▸ PROBLEM TO WORK ON:
Scan the lines below for the string "node" and report how many lines contain it, giving only the number.

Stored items

[Start of Attachment]

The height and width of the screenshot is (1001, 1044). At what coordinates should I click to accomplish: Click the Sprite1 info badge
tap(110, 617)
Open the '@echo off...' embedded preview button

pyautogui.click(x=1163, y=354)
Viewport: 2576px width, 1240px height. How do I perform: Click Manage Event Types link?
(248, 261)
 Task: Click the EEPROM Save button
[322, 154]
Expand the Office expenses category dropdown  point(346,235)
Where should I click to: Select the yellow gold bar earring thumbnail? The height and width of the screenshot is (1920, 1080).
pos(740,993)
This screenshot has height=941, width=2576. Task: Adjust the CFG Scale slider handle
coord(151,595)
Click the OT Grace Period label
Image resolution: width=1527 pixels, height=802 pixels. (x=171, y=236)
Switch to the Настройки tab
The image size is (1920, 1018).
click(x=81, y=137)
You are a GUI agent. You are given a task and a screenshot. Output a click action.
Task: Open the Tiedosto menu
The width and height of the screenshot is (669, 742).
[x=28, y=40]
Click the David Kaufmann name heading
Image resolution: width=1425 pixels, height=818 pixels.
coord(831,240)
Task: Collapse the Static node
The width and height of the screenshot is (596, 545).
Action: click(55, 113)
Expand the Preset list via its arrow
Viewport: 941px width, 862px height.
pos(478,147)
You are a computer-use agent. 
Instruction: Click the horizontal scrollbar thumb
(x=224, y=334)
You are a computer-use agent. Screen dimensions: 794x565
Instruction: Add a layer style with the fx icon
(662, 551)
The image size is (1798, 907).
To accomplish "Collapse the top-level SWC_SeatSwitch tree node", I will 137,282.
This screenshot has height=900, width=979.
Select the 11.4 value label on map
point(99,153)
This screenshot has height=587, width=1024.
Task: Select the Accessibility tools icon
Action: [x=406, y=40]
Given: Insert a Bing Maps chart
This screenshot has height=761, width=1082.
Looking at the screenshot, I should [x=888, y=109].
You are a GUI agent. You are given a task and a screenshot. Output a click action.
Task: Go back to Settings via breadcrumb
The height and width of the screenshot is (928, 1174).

[End of Attachment]

▸ WRITTEN REPLY:
2